Bir başka deyişle, sıfat; dava konusu sübjektif hak (dava hakkı) ile taraflar arasındaki ilişkidir. Taraf ehliyeti, dava ehliyeti ve davayı takip yetkisi, davanın taraflarının kişilikleriyle ilgili olduğu halde, taraf sıfatı dava konusu sübjektif hakka ilişkindir. (Kuru, Baki-Arslan, Ramazan-Yılmaz, Ejder: Medeni Usul Hukuku, Yetkin Yayınları, Ankara 1995, 7.baskı, s.231).
Görülmektedir ki, mahkemenin taraflar arasında dava konusu hakkın esası hakkında bir karar verebilmesi için, bu kişilerin o davada gerçekten davacı ve davalı sıfatlarına sahip olmaları gerekir.

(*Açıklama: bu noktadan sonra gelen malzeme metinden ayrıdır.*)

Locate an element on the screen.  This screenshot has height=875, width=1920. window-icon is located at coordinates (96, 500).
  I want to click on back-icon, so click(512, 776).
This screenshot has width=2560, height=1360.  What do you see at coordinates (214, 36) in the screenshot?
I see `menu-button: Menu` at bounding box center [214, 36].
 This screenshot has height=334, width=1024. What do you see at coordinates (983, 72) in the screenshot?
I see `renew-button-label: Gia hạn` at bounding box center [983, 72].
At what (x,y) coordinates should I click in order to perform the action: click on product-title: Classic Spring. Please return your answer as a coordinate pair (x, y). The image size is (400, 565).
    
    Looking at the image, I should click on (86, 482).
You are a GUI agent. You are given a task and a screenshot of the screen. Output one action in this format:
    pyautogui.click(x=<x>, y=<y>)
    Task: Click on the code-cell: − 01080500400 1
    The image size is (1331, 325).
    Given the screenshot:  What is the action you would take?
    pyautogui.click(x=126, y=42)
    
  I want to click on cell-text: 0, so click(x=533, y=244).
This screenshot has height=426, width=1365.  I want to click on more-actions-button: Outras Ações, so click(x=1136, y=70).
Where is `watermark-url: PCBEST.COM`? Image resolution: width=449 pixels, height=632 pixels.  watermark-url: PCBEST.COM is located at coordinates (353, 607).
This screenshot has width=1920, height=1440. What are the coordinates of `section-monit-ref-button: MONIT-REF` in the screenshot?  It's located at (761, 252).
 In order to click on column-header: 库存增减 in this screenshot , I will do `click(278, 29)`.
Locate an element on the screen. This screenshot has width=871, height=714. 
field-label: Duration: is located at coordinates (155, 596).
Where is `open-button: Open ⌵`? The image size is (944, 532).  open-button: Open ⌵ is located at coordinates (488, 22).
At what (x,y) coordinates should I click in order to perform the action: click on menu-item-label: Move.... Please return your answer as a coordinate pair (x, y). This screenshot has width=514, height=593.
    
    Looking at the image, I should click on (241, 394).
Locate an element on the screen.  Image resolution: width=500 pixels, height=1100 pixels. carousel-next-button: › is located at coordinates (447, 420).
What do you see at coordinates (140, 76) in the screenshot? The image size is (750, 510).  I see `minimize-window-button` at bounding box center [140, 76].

Bir davada taraf olarak gösterilen kişiler, taraf ve dava ehliyetine ve davayı takip yetkisine sahip olsalar bile, taraflardan birinin o davada gerçekten davacı ve davalı sıfatı yoksa, davanın esası hakkında bir karar verilemeyeceğinden, dava sıfat yokluğundan (husumetten) reddedilir.
Uygulamada sıfat yerine genel olarak “husumet”, davacı bakımından “aktif husumet ehliyeti”, davalı bakımından “pasif husumet ehliyeti” tabirleri kullanılmaktadır.
Husumet dava şartı olup, kamu düzenine ilişkin bulunduğundan, yargılamanın her aşamasında mahkemece re’sen gözetilmesi gereken bir husustur.
Yukarıda anlatılan yasal düzenlemeler ve yapılan açıklamalar birlikte değerlendirildiğinde; dosya kapsamı, mevcut delil durumu, ileri sürülen istinaf sebepleri dikkate alındığında, davalının pasif dava ehliyeti olmadığından bahisle mahkemece; davanın husumet nedeniyle usulden reddine ilişkin kurulan hükümde isabetsizlik bulunmadığı anlaşıldığından davacı vekilinin istinaf talebinin HMK.’nun 353/1/b-1. maddesi gereğince ESASTAN REDDİNE karar vermek gerekmiştir.
Dosya kapsamından, davalı şirketin dava tarihi olan 23/10/2014’den evvel terkin edildiği, yargılama sırasında tebliğatların TK’nun 35.maddesi hükmüne göre gerçekleştirildiği, davalı şirketin sicilden dava tarihi itibariyle re’sen silindiği anlaşılmıştır.
Bu durumda, sicilden re’sen terkin edilen şirket hakkında dava açıldığından şirketin pasif husumet ehliyeti bulunmamaktadır.
Belirtilen nedenlerle, dosya kapsamı, mevcut delil durumu, ileri sürülen istinaf sebepleri dikkate alındığında, mahkemece; verilen kararda isabetsizlik bulunmadığı anlaşıldığından davacı vekilinin istinaf talebinin HMK.’nun 353/1/b-1.maddesi gereğince ESASTAN REDDİNE karar vermek gerekmiştir.
İnceleme, 6100 sayılı HMK.’nun 355. md. hükmüne göre istinaf dilekçesinde belirtilen sebeplerle sınırlı olarak ve kamu düzenine aykırı hususların olup olmadığı gözetilerek yapılmıştır.

HÜKÜM :Yukarıda açıklanan nedenlerle;
1-Davacı vekilinin istinaf talebinin HMK.’nun 353/1/b-1.maddesi gereğince ESASTAN REDDİNE,
2-Eksik alınan 21,40 TL harcın davacıdan tahsili ile Hazineye irat kaydına,
3-İstinaf yargılama giderlerinin başvuran üzerinde bırakılmasına,
4-Kararın ilk derece mahkemesince taraflara tebliğine,
Dosya üzerinde yapılan inceleme sonucunda, HMK’nun 362/1-a. maddesi gereğince KESİN olmak üzere 08/06/20222 tarihinde oybirliği ile karar verildi.

… İş Bu Karar İlamı E-İmza ile İmzalanmıştır.